## start SELECTED TEXT

Thanks for letting me know. I have a version-related question about that.
zishrink.awk currently avoids some optimizations (and thus generates a longer file than it could) for compatibility with zic 2017b and earlier. I was thinking of enabling those optimizations in a few months, on the theory that tzdata.zi is a relatively new feature and anybody who's using it is also using a newer zic.
So my question is: does "running it through zic" mean running tzdata.zi through the system zic (which is not always present, and which may predate 2017b), or does it mean running tzdata.zi through your own copy of zic?
We run it through our own copy of zic --- generally, that subsystem is meant to support platforms that don't have tzdb at all, so we couldn't really expect zic to be available either. (On well-maintained platforms, people typically configure Postgres to use the platform's copy of tzdb not its own, whereupon updates are not our problem.) We are somewhat more slothful about updating our copy of the tz code than tz data, but all our currently-maintained release branches are currently synced to tzcode 2018e, so it'd be no problem for us if you do something that requires a current zic. In general, anytime you guys do something to the data that requires tzcode >= NN, we have to be sure we're up to NN because of the possibility that platform copies of tzdb will get the update almost immediately, whether or not we update our copy of the data. So that tends to be a stronger forcing function than zic proper anyway. Thanks for asking! regards, tom lane

I just did a random check on mesages in my copies, and they all look to have been sent to tz@iana.org - what makes you think otherwise? And what other list is there they could have been sent to?

## end SELECTED TEXT
## start GIVEN DATA

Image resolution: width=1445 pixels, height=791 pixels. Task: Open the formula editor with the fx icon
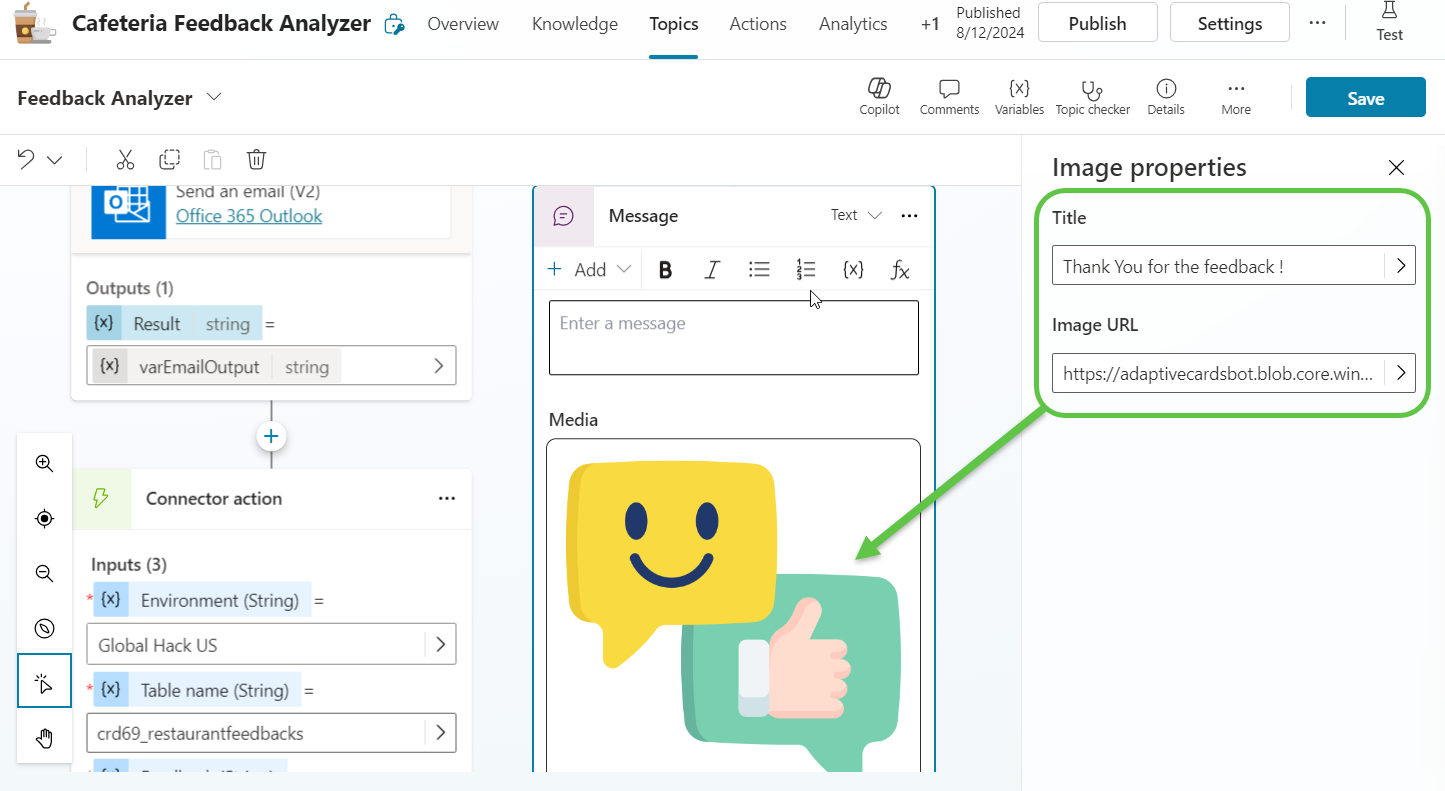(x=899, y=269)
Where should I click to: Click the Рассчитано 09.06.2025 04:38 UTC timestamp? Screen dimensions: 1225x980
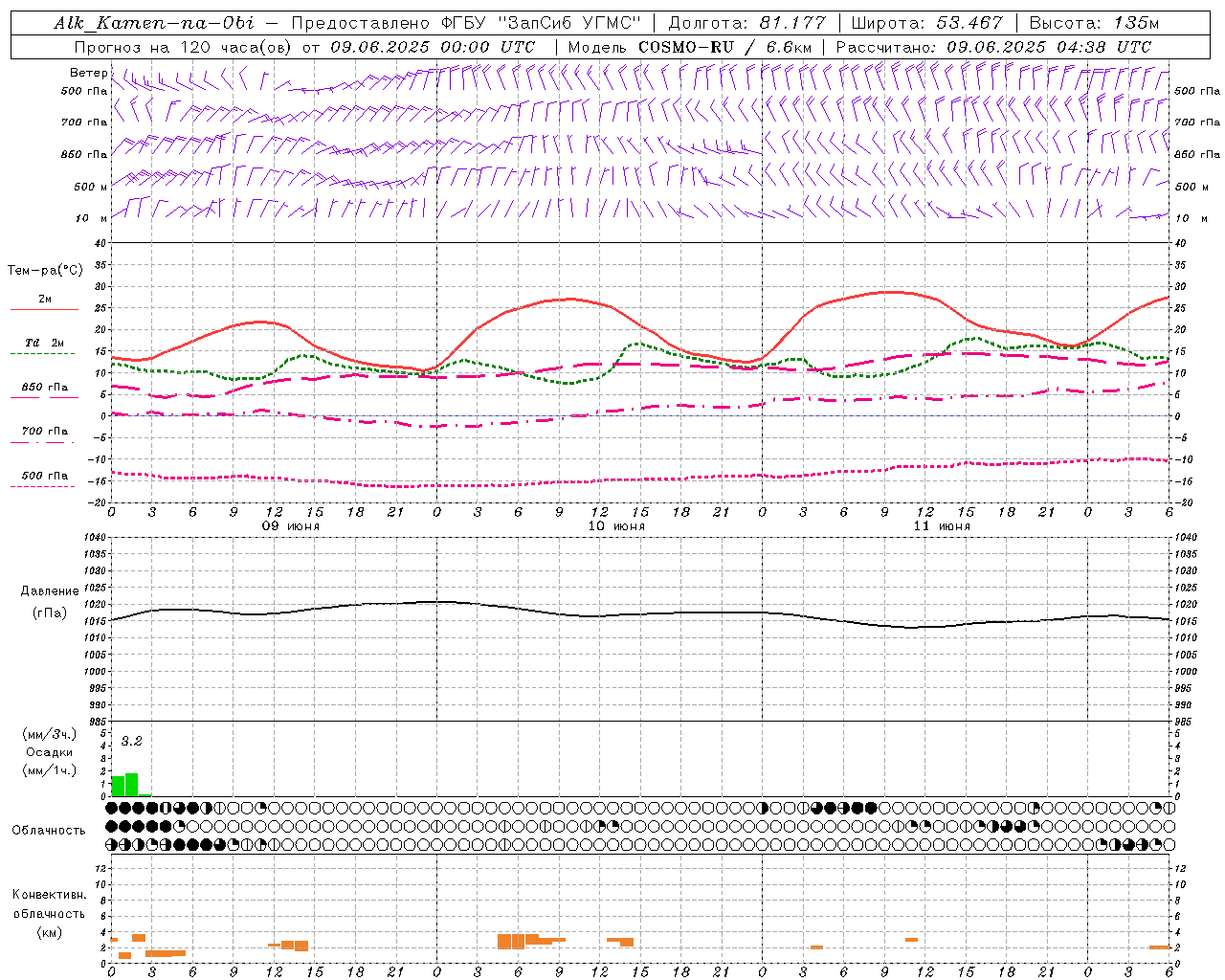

## end GIVEN DATA

* DIRECTION 1 *
In the tzdata thread, reproduce the passage from "So my question" to "copy of zic?".
* DIRECTION 2 *
According to the tzdata thread, which tzcode version are all currently-maintained Postgres release branches synced to?

* WRITTEN ANSWER 1 *
So my question is: does "running it through zic" mean running tzdata.zi through the system zic (which is not always present, and which may predate 2017b), or does it mean running tzdata.zi through your own copy of zic?

* WRITTEN ANSWER 2 *
tzcode 2018e.